> Given passage

+++

The problems of private health provision and the NHS

So what, exactly, has the private sector in the NHS done for us? The governments’ much spun “Choose and Book” scheme is alleged to offer patients greater choice in the venue of their care – including private providers – when booking hospital appointments.

It has been unpopular with GPs because the software has been slow, because it has been difficult for a GP with expert knowledge on the local patch to know as much about more far-flung equivalents and because it costs a lot to do something that there seems little clinical reason or particular desire for.

And so, to a recent BMA News report that a GP in Yorkshire had tried to access a hernia repair for one of his patients at a private hospital run by Spire Healthcare. Hernia repairs are usually one of the more straightforward operations, and are commonly performed.

However this patient was not accepted by Choose and Book: Dr Andrew Green, the GP making the referral, says the system returned a message that it could not refer a patient “who is receiving psychiatric treatment”.

+++

> Data extract
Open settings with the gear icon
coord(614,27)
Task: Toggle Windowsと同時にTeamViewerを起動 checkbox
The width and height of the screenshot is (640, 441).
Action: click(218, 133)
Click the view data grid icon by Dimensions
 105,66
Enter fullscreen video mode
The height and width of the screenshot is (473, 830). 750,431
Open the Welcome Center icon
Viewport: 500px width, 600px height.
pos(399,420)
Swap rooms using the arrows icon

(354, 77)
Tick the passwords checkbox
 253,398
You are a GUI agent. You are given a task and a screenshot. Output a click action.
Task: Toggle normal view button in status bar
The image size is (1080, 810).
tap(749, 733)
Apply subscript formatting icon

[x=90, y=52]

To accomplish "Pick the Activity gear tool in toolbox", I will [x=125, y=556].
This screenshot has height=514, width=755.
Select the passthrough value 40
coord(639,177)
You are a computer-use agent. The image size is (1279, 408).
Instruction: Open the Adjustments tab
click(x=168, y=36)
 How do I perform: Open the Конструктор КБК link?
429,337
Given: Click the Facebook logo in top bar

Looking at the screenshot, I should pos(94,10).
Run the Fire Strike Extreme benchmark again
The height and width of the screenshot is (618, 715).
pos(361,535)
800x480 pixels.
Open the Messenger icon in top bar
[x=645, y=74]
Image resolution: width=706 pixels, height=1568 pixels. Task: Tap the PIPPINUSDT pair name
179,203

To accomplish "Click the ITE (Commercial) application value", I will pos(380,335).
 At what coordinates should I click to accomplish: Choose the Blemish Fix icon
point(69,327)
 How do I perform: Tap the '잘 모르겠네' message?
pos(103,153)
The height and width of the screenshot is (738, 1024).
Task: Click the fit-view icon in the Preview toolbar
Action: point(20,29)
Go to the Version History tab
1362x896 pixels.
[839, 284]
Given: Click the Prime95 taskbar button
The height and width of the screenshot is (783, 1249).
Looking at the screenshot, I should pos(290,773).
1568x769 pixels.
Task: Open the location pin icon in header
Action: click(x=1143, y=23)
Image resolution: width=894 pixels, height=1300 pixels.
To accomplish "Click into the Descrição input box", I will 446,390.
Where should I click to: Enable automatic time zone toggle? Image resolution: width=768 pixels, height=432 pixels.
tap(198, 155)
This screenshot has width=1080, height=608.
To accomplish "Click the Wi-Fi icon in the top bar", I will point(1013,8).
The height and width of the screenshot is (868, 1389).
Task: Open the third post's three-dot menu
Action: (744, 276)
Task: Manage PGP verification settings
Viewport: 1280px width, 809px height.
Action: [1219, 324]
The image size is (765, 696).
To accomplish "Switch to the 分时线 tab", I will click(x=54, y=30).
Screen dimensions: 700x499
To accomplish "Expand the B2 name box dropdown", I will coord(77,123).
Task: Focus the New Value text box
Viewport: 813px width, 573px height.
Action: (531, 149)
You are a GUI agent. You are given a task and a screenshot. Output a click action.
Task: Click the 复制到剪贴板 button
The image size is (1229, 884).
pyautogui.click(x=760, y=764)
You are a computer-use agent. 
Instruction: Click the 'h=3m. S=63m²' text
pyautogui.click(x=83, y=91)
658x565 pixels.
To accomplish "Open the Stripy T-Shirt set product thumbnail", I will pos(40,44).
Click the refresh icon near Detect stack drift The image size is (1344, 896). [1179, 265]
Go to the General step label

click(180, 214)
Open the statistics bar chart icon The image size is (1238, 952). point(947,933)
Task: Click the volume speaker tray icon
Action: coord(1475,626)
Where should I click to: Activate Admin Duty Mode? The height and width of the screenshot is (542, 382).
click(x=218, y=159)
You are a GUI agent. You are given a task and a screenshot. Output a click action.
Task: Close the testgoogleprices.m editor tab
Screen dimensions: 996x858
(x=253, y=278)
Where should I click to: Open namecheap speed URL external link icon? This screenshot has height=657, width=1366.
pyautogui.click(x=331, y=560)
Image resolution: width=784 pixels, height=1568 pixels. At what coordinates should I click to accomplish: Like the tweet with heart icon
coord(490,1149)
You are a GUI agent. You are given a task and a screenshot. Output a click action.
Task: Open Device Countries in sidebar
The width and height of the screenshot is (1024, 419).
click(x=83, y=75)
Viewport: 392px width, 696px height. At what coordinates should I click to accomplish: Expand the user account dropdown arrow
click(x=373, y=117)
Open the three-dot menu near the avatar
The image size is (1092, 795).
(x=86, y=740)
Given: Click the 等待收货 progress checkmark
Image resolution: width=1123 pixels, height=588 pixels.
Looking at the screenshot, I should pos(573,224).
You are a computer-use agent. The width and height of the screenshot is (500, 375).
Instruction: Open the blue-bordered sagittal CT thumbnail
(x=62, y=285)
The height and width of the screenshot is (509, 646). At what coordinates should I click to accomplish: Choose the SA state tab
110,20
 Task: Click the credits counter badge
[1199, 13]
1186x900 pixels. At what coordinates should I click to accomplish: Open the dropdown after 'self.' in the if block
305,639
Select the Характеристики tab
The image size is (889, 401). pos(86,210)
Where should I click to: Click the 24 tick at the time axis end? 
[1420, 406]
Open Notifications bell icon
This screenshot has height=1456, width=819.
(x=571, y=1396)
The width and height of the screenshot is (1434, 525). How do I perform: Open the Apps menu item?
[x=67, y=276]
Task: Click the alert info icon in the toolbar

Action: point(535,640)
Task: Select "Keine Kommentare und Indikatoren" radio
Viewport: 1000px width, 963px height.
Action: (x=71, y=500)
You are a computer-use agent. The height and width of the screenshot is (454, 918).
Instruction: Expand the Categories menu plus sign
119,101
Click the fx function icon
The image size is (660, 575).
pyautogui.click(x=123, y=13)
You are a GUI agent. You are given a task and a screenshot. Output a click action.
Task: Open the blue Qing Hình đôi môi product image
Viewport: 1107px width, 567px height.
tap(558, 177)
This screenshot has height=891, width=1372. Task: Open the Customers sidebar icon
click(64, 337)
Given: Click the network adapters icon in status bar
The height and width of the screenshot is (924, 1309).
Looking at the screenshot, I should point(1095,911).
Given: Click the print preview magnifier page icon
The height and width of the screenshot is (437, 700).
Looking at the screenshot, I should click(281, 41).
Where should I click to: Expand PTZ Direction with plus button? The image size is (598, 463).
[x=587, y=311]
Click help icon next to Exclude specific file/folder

+++

Carry on the piece above about private health provision and the NHS, starting right after its final sentence.

> Final answer
The Department of Health say that “providers are allowed to opt out when there is Department of Health guidance for Extended Choice Network providers not to treat patients with unstable psychiatric disorders who are receiving psychiatric treatment”.

This is at odds with what the Choose and Book software allows, which seems to object to any mental health problem at all. It is rather discriminatory – both about what mental illness means, and how it should be treated.

All doctors have basic training in psychiatry, surgeons too. Yet the whole of the referral system essentially seems now to come down to a tick box protocol, not a professional decision-making partnership with the surgeon and/or GP, psychiatrist and patient.

But we have come to expect such haphazard nonsense when involving the private sector with the NHS.

What about the costs? The medical newspaper Pulseis reporting that Assura, who have multiple GP practices including a network of walk-in Darzi centres – GP-led health centres awarded under Lord Darzi’s nationwide tender process – have made losses of 4.5 million before interest and taxes.

The same paper reports that two thirds of the Darzis have failed to register their target number of patients; and while I am no fan of targets, it does show that the level of dissatisfaction with GPs working in normal practice has been underestimated to the extent that it has destabilised the very expensive Darzi set up.

And the payment to the centres has been vastly in excess of the funding made available elsewhere – up to seven times the usual amount a practice gets paid per patient.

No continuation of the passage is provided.